Learning the difference between right and wrong is important to grasp from a young age.
A strong moral compass enables children to navigate relationships with family and friends with respect and empathy, and sets them off down the path to becoming kind and considerate members of society.
If you’re interested in exploring moral values with your child, take a look at the following ideas from an independent school in Surrey to get you started.
Teaching your child to be honest is likely near the top of your list when it comes to exploring morality. Honesty encourages children to take responsibility for their actions and gives them an opportunity to learn from their mistakes.
Children generally lie out of fear of being told off or mocked. If your child has done something wrong and owns up to it, make sure you acknowledge that you are proud of them for telling the truth and perhaps lessen their punishment to reward their honesty.
Equally if you catch them lying, give them an opportunity to tell the truth and explain that the consequences will be worse if they continue to lie, this shows them that they are less likely to get in trouble if they are just honest.

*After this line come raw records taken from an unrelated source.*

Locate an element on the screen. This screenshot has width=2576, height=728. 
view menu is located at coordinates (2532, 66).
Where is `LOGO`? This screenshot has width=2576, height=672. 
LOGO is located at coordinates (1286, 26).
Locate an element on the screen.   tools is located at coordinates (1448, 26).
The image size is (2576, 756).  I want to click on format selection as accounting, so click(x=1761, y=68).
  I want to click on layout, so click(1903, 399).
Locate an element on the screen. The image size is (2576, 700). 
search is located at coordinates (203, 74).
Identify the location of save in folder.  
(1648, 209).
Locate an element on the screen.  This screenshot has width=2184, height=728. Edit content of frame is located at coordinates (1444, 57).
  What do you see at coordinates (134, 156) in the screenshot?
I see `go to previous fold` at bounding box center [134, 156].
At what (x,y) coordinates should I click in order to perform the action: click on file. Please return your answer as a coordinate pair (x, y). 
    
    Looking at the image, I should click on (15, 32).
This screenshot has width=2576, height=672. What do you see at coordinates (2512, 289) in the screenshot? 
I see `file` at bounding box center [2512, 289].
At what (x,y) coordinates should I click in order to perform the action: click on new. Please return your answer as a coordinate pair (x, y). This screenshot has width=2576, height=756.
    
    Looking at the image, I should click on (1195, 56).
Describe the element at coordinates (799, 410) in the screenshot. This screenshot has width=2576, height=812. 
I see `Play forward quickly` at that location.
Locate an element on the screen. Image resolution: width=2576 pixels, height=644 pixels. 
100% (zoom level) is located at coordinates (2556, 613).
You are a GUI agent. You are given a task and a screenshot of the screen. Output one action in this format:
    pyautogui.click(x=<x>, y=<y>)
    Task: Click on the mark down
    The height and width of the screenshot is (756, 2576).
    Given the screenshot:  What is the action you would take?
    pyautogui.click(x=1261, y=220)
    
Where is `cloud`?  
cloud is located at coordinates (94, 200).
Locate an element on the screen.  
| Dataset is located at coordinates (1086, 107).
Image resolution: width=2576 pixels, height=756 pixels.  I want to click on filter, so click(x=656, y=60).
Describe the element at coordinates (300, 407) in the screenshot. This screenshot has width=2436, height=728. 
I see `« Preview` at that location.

Explain the concept of trust by telling your child that if they lie to you, you might not believe them in the future when they are telling the truth.
Children who can empathise with the feelings of other people are far more likely to be kind and considerate to those around them. Younger children struggle with the concept of empathy as they find it difficult to see past their own set of needs and emotions, but as they get older they start to become more aware of other people’s feelings.
Try asking your child to describe and name their feelings so that they develop an understanding of their own emotions, and then be sure to discuss your emotions in front of them too so that they recognise that other people also feel sadness, joy and anger, just as they do.
Praise your child when they recognise emotions in others, especially when they demonstrate compassion.
Children should learn to show respect not only to their parents, teachers and other caregivers, but to their friends, peers and anyone else they interact with.
Treating people with respect comes from a place of empathy and the belief that everyone should be treated fairly.
Although sometimes your kids might test your patience, it’s important to remember that they look to you as a role model and the way you speak to them is likely to influence the way they speak back to you and to others.
Try to stay calm when you’re angry with them and explain how their actions have made you feel.
This will help them to understand how their behaviour can impact other people and teaches them that talking out their frustrations is more constructive than losing their temper.